YOUR OBJECTIVE: Recast the lines starting at the one containing "Collapse the sidebar" and ending at the one containing "Open the Data" as a numbered list, leaving out blank lines.

--- Begin DATA ---

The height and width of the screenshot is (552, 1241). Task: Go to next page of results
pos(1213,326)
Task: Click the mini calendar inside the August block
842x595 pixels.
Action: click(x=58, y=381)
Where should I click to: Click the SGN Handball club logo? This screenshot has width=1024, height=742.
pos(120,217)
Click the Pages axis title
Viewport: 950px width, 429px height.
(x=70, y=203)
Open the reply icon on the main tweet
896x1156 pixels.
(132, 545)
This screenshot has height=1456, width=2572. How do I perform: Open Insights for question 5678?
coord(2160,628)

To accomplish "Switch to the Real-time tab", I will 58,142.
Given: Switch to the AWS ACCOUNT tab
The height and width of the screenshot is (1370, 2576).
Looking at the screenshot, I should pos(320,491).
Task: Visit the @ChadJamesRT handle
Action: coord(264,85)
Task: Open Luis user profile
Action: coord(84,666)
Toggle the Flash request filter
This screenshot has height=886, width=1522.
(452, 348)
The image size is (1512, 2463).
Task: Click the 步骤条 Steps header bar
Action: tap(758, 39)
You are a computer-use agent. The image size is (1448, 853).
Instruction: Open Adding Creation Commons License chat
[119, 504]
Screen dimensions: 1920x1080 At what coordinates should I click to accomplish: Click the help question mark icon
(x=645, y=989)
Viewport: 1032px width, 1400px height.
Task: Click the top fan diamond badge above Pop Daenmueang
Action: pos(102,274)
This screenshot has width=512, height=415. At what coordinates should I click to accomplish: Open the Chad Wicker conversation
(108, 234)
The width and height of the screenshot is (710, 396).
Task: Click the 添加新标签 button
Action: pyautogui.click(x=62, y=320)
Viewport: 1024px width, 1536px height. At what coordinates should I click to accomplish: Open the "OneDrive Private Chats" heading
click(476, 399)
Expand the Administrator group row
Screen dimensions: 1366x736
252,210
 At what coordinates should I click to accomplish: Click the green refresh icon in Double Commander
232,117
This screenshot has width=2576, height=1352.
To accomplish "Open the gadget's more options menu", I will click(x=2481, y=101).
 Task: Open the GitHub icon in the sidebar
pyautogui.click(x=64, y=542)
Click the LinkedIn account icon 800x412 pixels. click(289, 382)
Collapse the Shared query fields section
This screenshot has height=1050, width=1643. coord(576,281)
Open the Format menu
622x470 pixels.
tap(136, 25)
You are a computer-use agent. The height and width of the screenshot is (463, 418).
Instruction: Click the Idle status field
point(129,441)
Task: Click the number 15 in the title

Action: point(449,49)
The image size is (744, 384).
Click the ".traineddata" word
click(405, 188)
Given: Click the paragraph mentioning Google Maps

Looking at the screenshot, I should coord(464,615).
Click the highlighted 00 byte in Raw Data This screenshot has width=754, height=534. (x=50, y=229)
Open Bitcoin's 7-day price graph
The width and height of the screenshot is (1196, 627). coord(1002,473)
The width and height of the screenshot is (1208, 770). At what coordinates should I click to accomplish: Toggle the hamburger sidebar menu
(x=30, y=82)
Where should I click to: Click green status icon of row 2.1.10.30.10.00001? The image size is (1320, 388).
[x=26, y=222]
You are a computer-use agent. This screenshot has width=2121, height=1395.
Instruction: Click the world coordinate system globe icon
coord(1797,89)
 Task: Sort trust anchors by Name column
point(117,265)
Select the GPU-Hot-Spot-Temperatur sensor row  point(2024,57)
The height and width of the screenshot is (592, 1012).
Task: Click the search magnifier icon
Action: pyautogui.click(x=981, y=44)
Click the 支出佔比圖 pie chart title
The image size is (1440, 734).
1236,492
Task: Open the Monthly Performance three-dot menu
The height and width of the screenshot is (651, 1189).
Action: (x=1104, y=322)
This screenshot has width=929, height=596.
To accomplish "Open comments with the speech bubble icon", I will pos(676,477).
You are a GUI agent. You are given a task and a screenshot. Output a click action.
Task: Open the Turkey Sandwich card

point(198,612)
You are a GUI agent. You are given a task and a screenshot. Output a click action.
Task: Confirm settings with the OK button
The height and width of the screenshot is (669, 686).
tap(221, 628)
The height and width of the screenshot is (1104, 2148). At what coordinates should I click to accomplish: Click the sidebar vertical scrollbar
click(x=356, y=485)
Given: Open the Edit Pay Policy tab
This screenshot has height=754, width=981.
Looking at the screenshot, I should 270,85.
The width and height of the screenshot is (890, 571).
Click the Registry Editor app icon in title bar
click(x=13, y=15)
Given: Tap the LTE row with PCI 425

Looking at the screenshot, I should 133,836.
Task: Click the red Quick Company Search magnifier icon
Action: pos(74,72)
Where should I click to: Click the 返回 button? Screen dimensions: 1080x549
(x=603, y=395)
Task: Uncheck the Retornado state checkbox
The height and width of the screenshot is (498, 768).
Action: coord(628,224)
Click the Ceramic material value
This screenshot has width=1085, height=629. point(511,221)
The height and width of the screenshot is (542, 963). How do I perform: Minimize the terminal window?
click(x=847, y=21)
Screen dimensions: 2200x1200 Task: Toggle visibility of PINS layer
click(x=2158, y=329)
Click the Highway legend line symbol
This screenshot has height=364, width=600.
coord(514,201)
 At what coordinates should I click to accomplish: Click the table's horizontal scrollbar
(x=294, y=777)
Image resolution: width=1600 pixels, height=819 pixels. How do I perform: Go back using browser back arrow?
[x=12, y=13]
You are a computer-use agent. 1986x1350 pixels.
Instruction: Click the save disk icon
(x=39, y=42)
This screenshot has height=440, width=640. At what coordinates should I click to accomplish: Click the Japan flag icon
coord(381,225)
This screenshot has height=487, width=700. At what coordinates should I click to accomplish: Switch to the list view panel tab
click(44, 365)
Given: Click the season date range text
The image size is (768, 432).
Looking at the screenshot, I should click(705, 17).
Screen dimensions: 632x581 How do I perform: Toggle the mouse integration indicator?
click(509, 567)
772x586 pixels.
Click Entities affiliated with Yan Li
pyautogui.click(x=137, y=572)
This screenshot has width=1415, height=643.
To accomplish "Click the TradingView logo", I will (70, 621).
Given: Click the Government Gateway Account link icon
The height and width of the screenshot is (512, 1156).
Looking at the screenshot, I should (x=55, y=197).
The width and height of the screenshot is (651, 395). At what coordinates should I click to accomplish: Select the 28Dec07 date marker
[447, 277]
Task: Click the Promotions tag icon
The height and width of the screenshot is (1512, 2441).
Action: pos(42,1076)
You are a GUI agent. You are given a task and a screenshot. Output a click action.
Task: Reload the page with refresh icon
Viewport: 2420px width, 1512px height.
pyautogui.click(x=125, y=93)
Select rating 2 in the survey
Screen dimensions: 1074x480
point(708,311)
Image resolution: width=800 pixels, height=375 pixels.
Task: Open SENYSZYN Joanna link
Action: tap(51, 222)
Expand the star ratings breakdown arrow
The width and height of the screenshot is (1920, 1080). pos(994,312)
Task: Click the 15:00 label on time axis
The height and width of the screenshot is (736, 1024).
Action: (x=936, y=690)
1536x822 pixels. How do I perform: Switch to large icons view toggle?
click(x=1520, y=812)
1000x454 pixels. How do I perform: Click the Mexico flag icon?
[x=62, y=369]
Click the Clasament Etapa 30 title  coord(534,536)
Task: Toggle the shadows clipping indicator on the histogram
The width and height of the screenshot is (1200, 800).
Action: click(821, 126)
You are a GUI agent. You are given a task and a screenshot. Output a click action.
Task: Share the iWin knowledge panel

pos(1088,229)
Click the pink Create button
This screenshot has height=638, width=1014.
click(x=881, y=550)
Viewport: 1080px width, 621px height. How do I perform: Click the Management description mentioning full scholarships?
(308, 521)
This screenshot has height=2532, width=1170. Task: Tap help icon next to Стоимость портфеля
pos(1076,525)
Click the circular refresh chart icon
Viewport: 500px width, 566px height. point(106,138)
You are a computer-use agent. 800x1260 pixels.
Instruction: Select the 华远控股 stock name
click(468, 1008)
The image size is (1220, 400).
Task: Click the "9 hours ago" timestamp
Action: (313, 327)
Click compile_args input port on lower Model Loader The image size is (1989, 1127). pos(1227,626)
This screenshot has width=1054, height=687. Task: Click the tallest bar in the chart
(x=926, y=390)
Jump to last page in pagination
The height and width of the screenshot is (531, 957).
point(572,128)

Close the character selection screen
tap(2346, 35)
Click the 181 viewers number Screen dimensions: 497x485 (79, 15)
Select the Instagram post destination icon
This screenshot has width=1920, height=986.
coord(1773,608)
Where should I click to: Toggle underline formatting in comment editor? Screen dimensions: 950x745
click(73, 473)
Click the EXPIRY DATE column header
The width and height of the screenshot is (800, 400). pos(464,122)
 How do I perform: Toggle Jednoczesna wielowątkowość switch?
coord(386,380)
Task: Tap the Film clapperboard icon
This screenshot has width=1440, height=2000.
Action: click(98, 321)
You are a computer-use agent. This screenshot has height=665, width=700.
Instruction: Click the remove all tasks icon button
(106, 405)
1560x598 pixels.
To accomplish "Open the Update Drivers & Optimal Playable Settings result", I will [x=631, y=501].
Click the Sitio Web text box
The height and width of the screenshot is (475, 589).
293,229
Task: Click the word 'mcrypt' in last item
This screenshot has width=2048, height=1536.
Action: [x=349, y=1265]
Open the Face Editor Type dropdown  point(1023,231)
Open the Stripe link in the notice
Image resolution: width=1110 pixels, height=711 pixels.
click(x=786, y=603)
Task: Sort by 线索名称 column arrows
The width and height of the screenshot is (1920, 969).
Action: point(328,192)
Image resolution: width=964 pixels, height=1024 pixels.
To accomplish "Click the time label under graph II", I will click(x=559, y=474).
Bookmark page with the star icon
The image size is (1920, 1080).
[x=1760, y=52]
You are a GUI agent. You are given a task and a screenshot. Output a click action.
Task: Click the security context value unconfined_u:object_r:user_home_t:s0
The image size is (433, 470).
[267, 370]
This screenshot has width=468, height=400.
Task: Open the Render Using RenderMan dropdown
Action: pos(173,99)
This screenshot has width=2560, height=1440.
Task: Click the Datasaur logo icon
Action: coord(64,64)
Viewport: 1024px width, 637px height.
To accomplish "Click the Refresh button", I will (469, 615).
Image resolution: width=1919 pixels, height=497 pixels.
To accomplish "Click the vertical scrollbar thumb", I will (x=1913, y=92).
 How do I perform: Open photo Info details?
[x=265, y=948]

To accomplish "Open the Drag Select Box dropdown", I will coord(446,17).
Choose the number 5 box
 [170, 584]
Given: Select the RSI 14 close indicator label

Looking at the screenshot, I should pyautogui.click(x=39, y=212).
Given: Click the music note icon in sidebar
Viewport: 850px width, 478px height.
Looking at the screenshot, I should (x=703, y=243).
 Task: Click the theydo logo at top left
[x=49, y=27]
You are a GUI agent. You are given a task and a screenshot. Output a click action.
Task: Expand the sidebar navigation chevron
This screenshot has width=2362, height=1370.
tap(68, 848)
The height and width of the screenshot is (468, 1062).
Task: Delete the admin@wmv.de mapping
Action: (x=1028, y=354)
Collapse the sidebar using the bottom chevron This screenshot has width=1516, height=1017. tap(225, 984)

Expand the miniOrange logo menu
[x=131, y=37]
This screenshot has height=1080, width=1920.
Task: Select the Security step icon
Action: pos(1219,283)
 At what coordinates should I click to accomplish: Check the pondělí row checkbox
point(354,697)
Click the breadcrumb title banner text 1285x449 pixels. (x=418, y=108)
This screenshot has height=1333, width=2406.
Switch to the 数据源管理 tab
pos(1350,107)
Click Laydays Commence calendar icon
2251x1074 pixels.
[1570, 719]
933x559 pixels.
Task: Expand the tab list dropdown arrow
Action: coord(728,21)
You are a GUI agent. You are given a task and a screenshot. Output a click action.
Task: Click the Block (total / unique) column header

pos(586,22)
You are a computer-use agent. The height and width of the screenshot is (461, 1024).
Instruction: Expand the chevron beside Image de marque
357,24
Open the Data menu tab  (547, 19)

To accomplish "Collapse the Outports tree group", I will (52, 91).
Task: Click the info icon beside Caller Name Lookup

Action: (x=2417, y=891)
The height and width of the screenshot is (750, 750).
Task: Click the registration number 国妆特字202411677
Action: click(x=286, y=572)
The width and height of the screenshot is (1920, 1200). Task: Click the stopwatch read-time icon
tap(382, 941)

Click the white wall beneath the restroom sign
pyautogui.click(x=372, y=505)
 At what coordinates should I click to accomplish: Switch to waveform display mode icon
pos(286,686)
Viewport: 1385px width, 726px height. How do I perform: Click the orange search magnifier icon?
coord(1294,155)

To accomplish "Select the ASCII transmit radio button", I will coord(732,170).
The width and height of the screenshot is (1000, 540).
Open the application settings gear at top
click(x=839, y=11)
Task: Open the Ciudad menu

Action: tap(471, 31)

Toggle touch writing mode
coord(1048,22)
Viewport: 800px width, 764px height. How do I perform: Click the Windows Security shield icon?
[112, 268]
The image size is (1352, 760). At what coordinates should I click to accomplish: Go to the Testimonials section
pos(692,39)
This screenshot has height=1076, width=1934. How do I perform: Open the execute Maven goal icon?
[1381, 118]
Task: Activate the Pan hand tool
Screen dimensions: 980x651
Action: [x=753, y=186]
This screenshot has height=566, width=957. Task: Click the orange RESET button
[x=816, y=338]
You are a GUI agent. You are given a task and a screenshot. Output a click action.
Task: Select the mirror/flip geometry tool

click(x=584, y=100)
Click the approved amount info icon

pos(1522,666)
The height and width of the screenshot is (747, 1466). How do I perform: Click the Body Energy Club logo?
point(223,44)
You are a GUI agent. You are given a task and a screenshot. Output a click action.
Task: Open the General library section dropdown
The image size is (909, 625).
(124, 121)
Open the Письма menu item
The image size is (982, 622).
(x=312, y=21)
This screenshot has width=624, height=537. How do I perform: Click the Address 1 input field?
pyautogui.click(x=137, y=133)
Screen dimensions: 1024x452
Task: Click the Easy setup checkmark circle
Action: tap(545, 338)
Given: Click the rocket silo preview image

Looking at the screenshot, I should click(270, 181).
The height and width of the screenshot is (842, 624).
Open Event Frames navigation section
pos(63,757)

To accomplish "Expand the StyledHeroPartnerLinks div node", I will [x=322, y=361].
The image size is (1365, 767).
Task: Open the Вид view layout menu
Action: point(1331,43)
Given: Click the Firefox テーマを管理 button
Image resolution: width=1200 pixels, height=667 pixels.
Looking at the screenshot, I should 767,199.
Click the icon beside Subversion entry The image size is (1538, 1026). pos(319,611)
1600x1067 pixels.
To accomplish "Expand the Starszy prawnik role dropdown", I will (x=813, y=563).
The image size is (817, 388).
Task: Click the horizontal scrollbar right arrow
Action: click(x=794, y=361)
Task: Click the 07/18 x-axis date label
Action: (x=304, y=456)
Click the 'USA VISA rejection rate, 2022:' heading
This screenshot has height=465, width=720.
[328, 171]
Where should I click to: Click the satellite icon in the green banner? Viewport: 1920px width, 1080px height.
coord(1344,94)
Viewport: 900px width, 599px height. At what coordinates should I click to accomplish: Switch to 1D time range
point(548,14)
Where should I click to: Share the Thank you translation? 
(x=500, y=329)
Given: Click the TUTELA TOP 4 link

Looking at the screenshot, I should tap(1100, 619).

--- End DATA ---

COMPLETE RESPONSE:
1. Collapse the sidebar using the bottom chevron This screenshot has width=1516, height=1017. tap(225, 984)
2. Expand the miniOrange logo menu
3. [x=131, y=37]
4. This screenshot has height=1080, width=1920.
5. Task: Select the Security step icon
6. Action: pos(1219,283)
7.  At what coordinates should I click to accomplish: Check the pondělí row checkbox
8. point(354,697)
9. Click the breadcrumb title banner text 1285x449 pixels. (x=418, y=108)
10. This screenshot has height=1333, width=2406.
11. Switch to the 数据源管理 tab
12. pos(1350,107)
13. Click Laydays Commence calendar icon
14. 2251x1074 pixels.
15. [1570, 719]
16. 933x559 pixels.
17. Task: Expand the tab list dropdown arrow
18. Action: coord(728,21)
19. You are a GUI agent. You are given a task and a screenshot. Output a click action.
20. Task: Click the Block (total / unique) column header
21. pos(586,22)
22. You are a computer-use agent. The height and width of the screenshot is (461, 1024).
23. Instruction: Expand the chevron beside Image de marque
24. 357,24
25. Open the Data menu tab  (547, 19)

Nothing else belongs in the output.